When cycling was the “kind of thing a man must do to be taken seriously”
An otherwise positive article in today’s Telegraph neatly illustrates how much has been forgotten about the important role the bicycle played in the 19th Century. William Langley’s article about MAMILs on carbon composite bicycles, and cycling becoming the “most fashionable activity in Britain”, features the cliché that cycling has always been “poor man’s transport”. He writes:
“Although cycling has had its useful times, and even times in vogue, it has never really made the big leap to become one of life’s essential obligations – the kind of thing a man must do to be taken seriously….In Britain, cycling has long been sniffed at as the forced option of the working class, rank with images of flat-capped factory hands and straw-chewing codgers weaving down farm tracks.”
Mr Langley – like most people, of course – doesn’t appear to know about the time, in the 1880s and 1890s, when cycling was the talk of High Society; when aristocrats competed with each other to be seen on the very latest self-propelled machines (usually tricycles); and when bicycles were the red Ferrari’s of their day (fast, dangerous, expensive and the playthings of the leisured rich).

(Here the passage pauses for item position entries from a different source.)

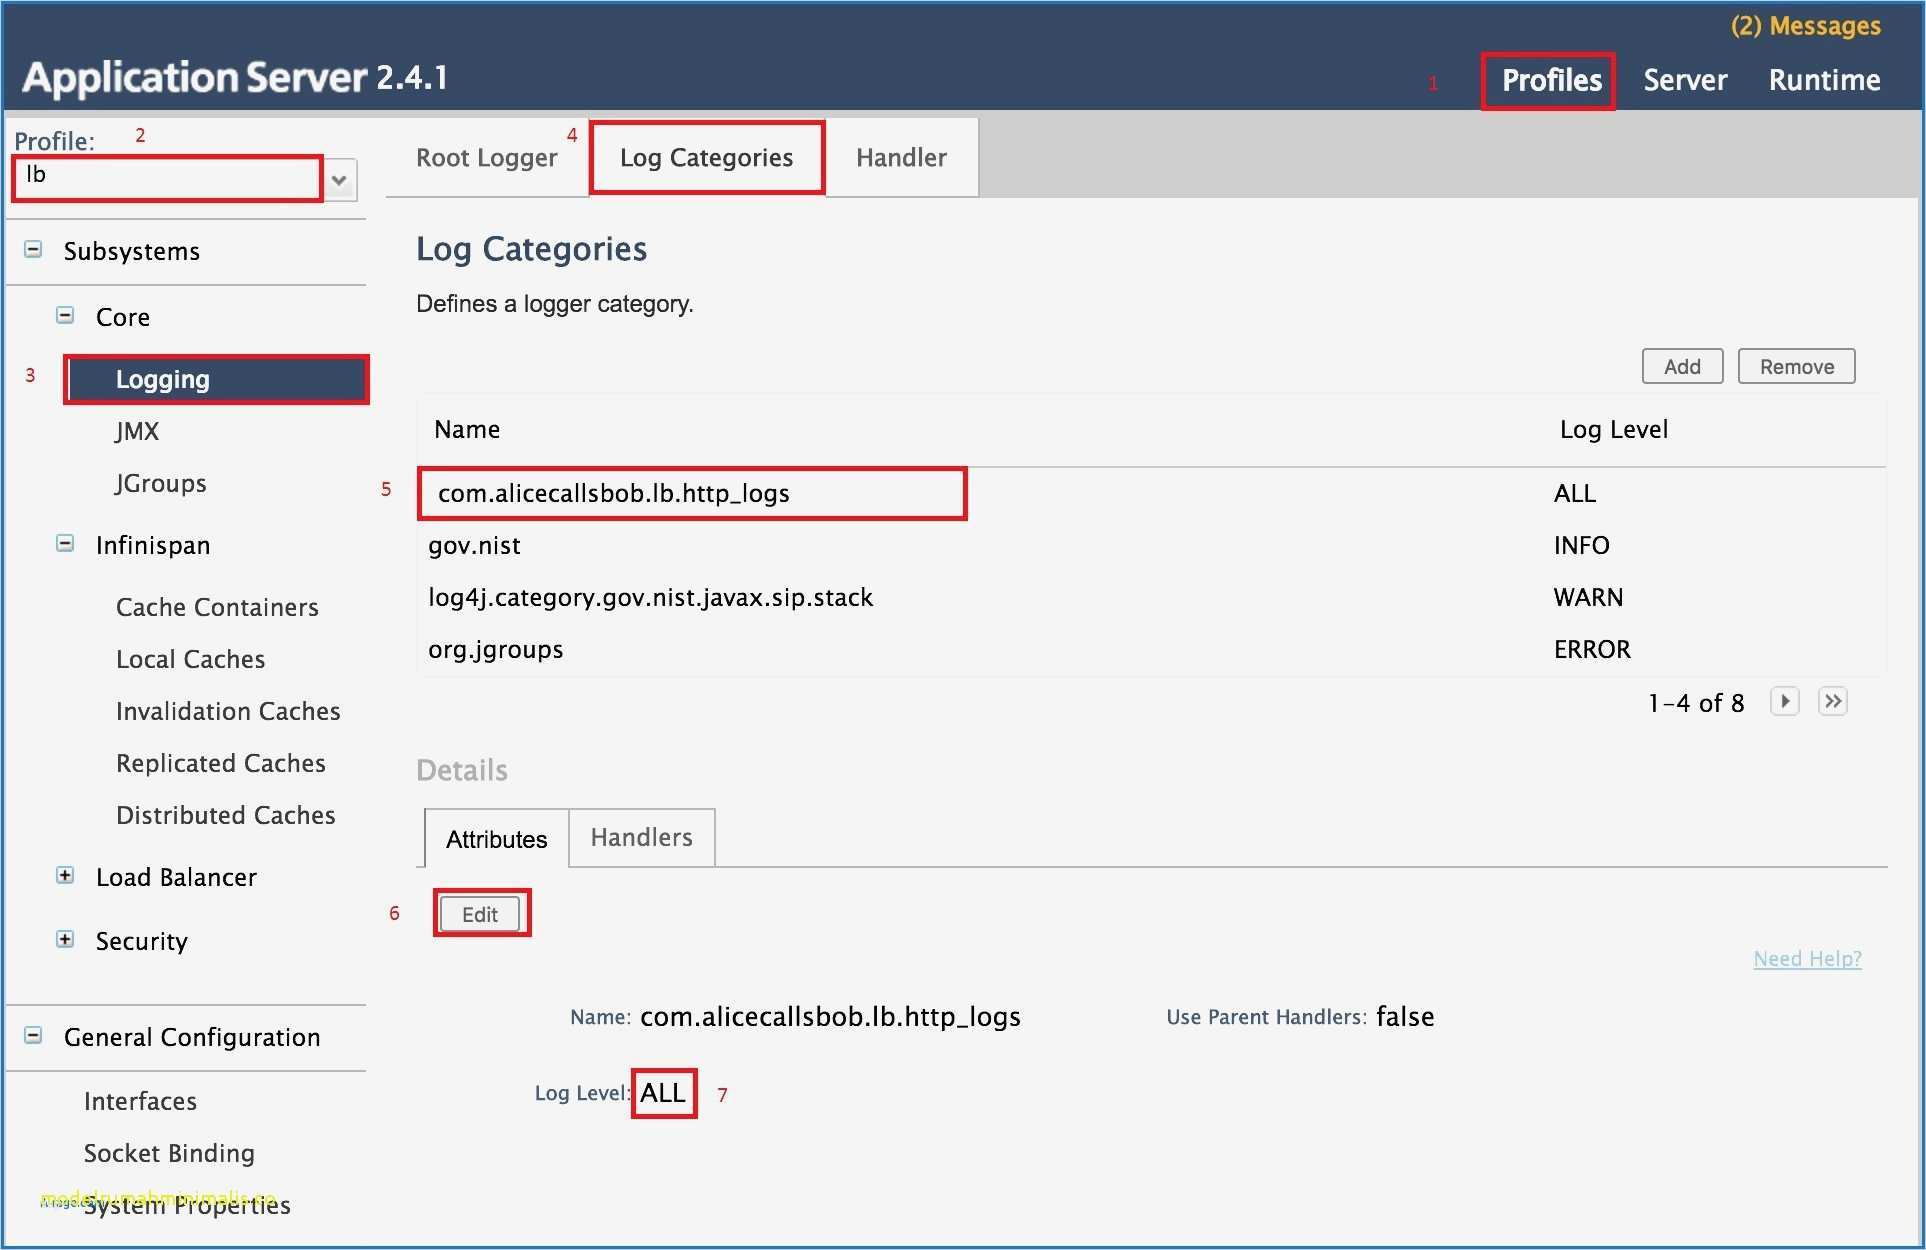The image size is (1926, 1250).
Task: Collapse the Subsystems section
Action: click(x=33, y=250)
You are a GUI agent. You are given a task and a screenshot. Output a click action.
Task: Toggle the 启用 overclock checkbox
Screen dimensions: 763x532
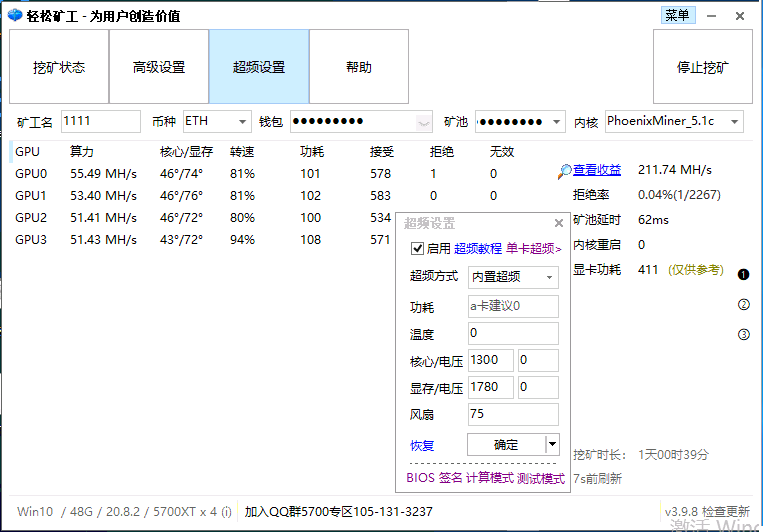coord(417,248)
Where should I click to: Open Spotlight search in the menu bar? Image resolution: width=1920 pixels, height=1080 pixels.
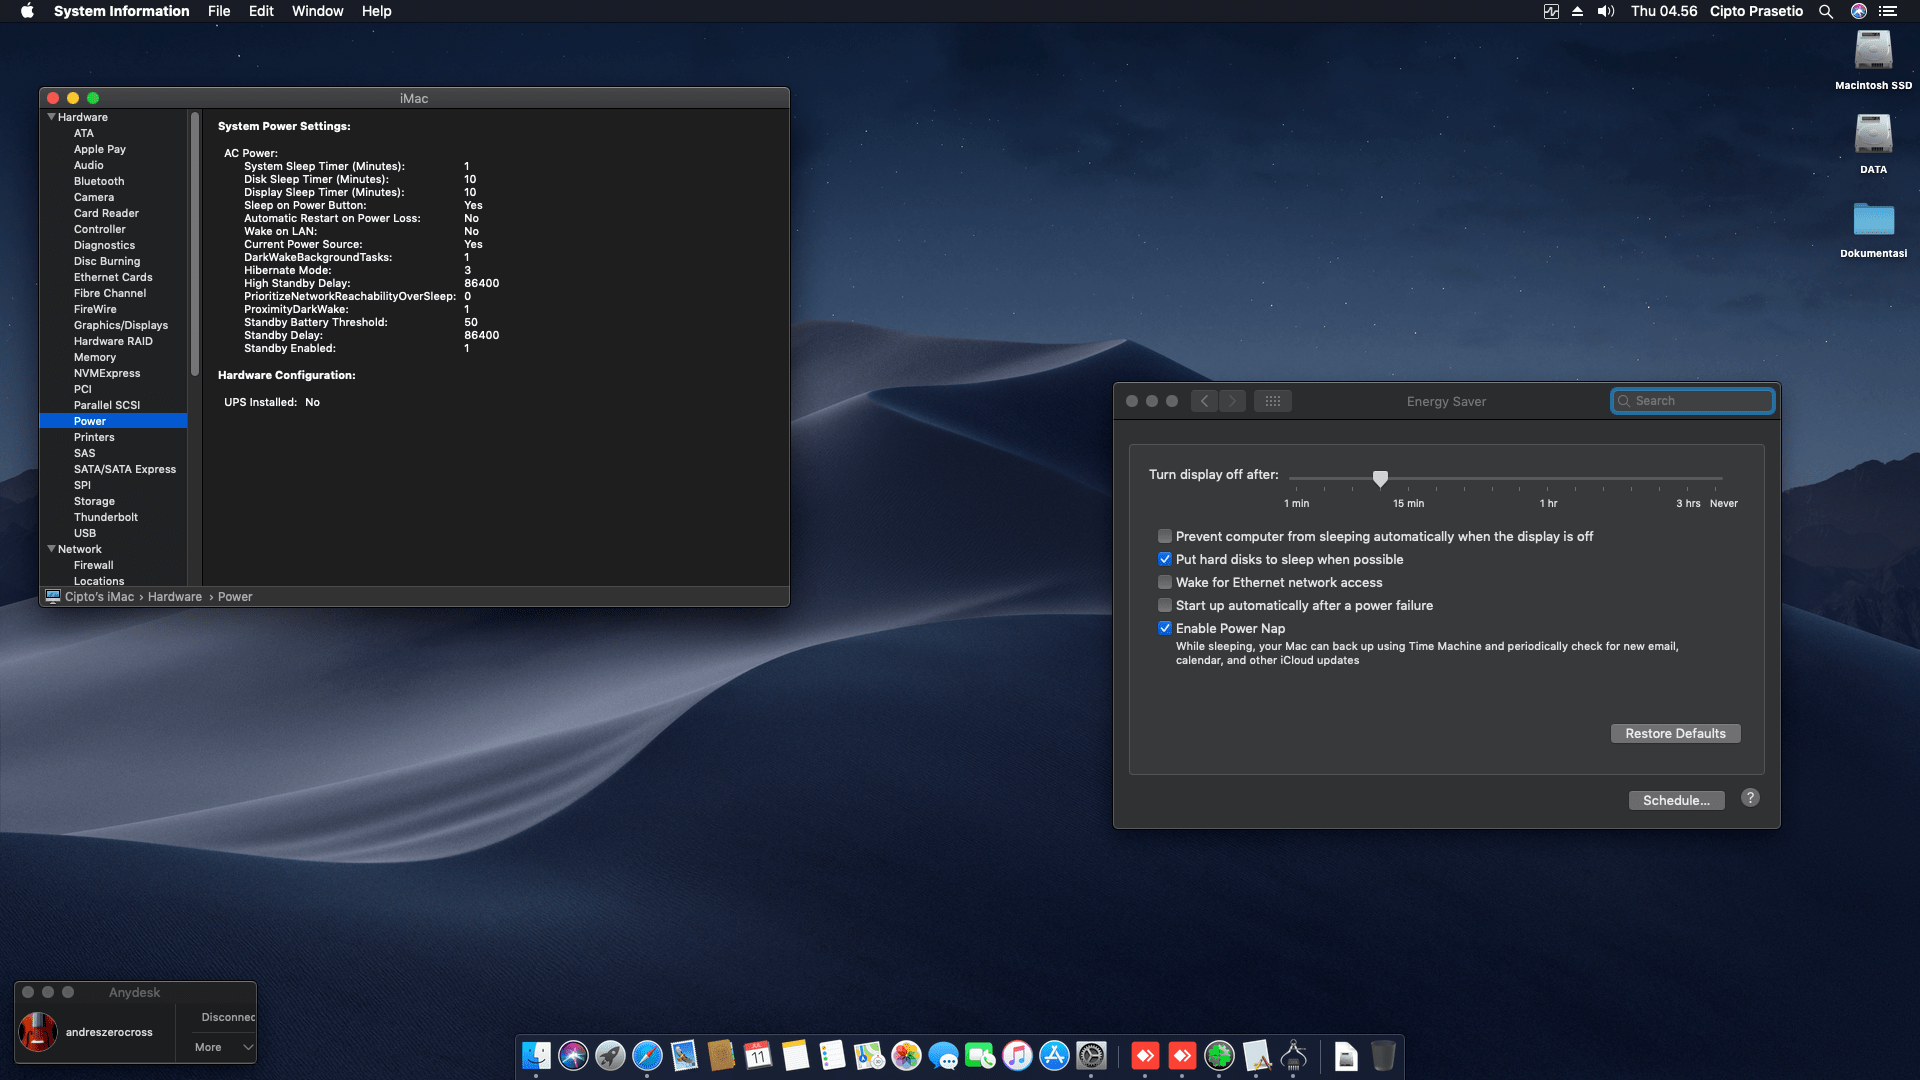(x=1825, y=11)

In Langley’s piece Rapha’s Simon Mottram says:
“There’s a new social demographic of people with education and money who have a clear idea of the kind of lifestyle they want for themselves. They see it in terms of personal development, health and happiness.”
People with education, money and an interest in health and happiness were big into cycling in the late Victorian period. They might have driven off – like a departing gang of Mr Toad’s – when the motorcar came along but, for some years, cycling was very much an activity that was the “kind of thing a man must do to be taken seriously.”
Ownership of a tricycle, for instance, required not just the outlay of a serious amount of money for the machine itself but also somewhere to keep it: a stable or outhouse. The Tricyclist magazine suggested the creation of “town stables for tricycles” so that high society gents riding to their exclusive London clubs could leave their bulky and expensive vehicles in a safe place. The magazine said such storage need only cost two or three pounds a year (a large sum, of course) and would lead to the employment of “handy lads to clean and look after the machines.”
Tricycling was done by “Princes, Princesses, Dukes, Earls etc”, wrote a tricyclist in a circular to members of the Bicycle Touring Club in 1882 (the name was changed to Cyclists’ Touring Club in order to include tricycle riders).
Aristocrats who wished to take up a sport in the 1880s purchased how-to guides penned by peers. The Badminton Library of Sports and Pastimes was founded in 1885 by Henry Somerset, 8th Duke of Beaufort, owner of Badminton House, a stately pile in Gloucestershire. The first book in the series – on hunting, naturally – was authored by the Duke and a number of his aristocratic friends. Two tomes on fishing followed. A horsey title was published in 1886 and, in the same year, there came two books on shooting. Books on boating and cricket didn’t appear until 1888 but had been preceded by a joint book on Athletics and Football in 1887. Prior to this, and showing how important cycling was at the time, the Badminton Library’s book on Cycling was published early in 1887.
This socialite’s guide to the new form of locomotion was written by William Coutts Keppel, Lord Bury, the later Earl of Albemarle. (Keppel’s great-great-grand-daughter is Camilla, Duchess of Cornwall, who could be Queen Consort of Great Britain one day).
In America, members of the Michaux Club of New York, named after the French bicycle innovator of the 1860s, were some of New York’s “best people”, as Mumsey Magazine put it. Rich socialites, such as the Rockefeller’s and the Roosevelt’s, were members of this club (they rode Safety bicycles, not tricycles).
British Prime Minister William Gladstone recognised cycling as a wonder of the age. In 1892, he wrote:
“I can only emphasise the fact that I consider that, physically, morally and socially, the benefits of cycling confers on the men of the present day are almost unbounded.”
The benefits of cycling are just as valid today as back then. (And for women, too.)